→ WHAT IS EXPECTED
Look over the lines below. Report each one that includes the string "computer".

Stored dataset items:
Content starts

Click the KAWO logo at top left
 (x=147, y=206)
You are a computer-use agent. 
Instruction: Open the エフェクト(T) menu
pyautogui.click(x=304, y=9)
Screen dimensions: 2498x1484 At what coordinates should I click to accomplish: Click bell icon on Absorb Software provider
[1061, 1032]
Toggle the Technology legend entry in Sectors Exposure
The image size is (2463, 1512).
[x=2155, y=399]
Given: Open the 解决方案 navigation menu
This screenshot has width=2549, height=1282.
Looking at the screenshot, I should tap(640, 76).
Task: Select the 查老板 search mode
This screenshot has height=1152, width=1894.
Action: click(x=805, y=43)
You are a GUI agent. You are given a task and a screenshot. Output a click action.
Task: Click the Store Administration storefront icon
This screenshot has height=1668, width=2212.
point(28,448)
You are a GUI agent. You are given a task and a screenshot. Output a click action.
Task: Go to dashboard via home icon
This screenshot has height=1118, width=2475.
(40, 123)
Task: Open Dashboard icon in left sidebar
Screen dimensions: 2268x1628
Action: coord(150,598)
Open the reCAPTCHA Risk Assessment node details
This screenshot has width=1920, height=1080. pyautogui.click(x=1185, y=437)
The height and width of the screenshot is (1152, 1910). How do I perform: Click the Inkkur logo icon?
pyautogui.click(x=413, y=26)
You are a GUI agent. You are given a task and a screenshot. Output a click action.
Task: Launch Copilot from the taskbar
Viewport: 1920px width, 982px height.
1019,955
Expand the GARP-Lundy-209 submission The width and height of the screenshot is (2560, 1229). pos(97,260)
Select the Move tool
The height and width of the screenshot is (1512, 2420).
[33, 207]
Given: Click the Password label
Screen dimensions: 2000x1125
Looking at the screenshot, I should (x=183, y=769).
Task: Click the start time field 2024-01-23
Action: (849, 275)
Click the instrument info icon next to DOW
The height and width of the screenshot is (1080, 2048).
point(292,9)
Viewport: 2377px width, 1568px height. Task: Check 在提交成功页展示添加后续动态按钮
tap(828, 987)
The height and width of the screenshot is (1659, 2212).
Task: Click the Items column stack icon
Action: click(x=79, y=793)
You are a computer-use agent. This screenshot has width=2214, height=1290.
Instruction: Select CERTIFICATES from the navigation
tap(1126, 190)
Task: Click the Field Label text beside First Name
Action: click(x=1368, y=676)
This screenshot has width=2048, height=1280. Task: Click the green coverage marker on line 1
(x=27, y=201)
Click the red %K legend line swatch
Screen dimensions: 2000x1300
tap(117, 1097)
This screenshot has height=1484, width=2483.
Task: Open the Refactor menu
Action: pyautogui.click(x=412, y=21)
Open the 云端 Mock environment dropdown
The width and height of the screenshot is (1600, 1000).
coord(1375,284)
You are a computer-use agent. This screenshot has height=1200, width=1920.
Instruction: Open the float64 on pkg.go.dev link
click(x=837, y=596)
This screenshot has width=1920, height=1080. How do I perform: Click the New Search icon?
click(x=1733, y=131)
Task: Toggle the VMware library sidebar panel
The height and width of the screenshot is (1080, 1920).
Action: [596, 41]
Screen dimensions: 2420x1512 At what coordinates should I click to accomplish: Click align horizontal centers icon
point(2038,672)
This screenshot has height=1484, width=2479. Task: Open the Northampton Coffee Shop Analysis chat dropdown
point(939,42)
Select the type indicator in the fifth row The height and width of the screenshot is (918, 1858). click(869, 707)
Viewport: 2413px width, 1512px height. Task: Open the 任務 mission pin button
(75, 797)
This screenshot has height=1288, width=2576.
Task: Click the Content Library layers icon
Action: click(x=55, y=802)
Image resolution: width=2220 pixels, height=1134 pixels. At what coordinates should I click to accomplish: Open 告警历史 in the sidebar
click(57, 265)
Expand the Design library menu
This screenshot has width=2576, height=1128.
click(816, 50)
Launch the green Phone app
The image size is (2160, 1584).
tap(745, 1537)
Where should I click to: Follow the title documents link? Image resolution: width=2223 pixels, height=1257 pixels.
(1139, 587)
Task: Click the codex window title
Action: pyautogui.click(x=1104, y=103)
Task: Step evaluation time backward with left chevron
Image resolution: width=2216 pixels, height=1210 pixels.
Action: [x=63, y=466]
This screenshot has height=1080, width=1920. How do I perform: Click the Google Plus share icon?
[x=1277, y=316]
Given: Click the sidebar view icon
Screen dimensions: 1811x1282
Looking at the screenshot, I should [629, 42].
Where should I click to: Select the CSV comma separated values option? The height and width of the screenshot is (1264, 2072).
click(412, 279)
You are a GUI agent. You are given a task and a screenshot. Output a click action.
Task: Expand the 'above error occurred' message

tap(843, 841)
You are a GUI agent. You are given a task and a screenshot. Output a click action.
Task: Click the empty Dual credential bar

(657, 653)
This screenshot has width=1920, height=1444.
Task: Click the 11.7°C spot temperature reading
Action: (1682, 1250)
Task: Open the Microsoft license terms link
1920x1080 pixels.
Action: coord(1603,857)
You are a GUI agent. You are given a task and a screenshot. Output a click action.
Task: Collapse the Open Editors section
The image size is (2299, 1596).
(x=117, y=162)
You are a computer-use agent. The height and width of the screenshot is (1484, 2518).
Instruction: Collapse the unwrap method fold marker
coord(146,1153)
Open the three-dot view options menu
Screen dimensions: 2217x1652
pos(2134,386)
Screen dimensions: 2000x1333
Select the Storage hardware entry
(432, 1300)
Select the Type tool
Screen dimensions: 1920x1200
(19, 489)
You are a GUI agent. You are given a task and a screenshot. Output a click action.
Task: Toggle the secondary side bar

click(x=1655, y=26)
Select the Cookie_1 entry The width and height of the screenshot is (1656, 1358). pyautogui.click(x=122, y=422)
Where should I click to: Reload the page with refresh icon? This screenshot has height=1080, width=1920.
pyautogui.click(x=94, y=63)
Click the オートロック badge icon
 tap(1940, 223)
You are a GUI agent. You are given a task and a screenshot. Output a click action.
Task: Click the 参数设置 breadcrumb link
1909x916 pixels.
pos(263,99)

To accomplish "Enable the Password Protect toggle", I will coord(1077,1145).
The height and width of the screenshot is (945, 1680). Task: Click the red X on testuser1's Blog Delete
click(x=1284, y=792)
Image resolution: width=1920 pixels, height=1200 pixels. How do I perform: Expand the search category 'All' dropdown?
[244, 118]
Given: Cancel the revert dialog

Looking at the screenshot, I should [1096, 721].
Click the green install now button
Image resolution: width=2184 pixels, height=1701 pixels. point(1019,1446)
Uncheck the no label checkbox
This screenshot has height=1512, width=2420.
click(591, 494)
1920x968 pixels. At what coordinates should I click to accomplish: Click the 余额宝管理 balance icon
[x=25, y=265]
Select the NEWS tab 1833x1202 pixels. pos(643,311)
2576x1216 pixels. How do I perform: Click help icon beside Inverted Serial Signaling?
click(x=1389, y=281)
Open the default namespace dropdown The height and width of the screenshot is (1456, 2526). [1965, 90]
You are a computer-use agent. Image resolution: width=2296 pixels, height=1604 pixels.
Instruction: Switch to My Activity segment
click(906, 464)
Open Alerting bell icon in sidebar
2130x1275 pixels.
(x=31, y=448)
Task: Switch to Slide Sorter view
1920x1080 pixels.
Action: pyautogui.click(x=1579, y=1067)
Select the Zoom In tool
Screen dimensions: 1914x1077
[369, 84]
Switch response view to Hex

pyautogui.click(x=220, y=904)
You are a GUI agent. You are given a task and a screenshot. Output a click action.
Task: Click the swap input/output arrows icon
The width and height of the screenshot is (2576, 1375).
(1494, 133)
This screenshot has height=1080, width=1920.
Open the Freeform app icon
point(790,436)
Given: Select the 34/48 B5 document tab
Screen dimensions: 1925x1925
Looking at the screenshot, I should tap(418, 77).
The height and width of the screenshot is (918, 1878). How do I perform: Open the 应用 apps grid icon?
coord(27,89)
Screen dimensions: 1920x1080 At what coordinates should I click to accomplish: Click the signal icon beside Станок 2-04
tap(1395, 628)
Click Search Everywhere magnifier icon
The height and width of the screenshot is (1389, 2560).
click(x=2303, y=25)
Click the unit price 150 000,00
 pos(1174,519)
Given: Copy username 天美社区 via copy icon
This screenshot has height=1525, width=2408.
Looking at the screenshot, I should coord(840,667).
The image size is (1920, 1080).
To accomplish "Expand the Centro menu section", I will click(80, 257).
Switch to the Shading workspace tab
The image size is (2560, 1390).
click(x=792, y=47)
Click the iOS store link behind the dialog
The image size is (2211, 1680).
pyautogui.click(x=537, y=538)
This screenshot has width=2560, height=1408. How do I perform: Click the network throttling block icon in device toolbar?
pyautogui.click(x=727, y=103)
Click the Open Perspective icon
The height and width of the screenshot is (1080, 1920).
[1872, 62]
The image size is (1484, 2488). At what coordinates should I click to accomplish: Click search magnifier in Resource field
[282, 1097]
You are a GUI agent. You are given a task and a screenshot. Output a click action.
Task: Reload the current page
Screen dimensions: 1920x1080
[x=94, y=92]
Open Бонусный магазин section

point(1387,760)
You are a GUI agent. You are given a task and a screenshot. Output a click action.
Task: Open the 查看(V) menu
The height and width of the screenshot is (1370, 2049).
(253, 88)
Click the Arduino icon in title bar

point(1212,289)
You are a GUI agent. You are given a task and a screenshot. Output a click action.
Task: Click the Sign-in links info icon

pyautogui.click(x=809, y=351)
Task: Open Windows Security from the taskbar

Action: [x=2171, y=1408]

Content ends

→ RESPONSE
You are a computer-use agent. 
You are a computer-use agent. This screenshot has width=2214, height=1290.
You are a computer-use agent. This screenshot has height=1200, width=1920.
You are a computer-use agent. The height and width of the screenshot is (1484, 2518).
You are a computer-use agent. Image resolution: width=2296 pixels, height=1604 pixels.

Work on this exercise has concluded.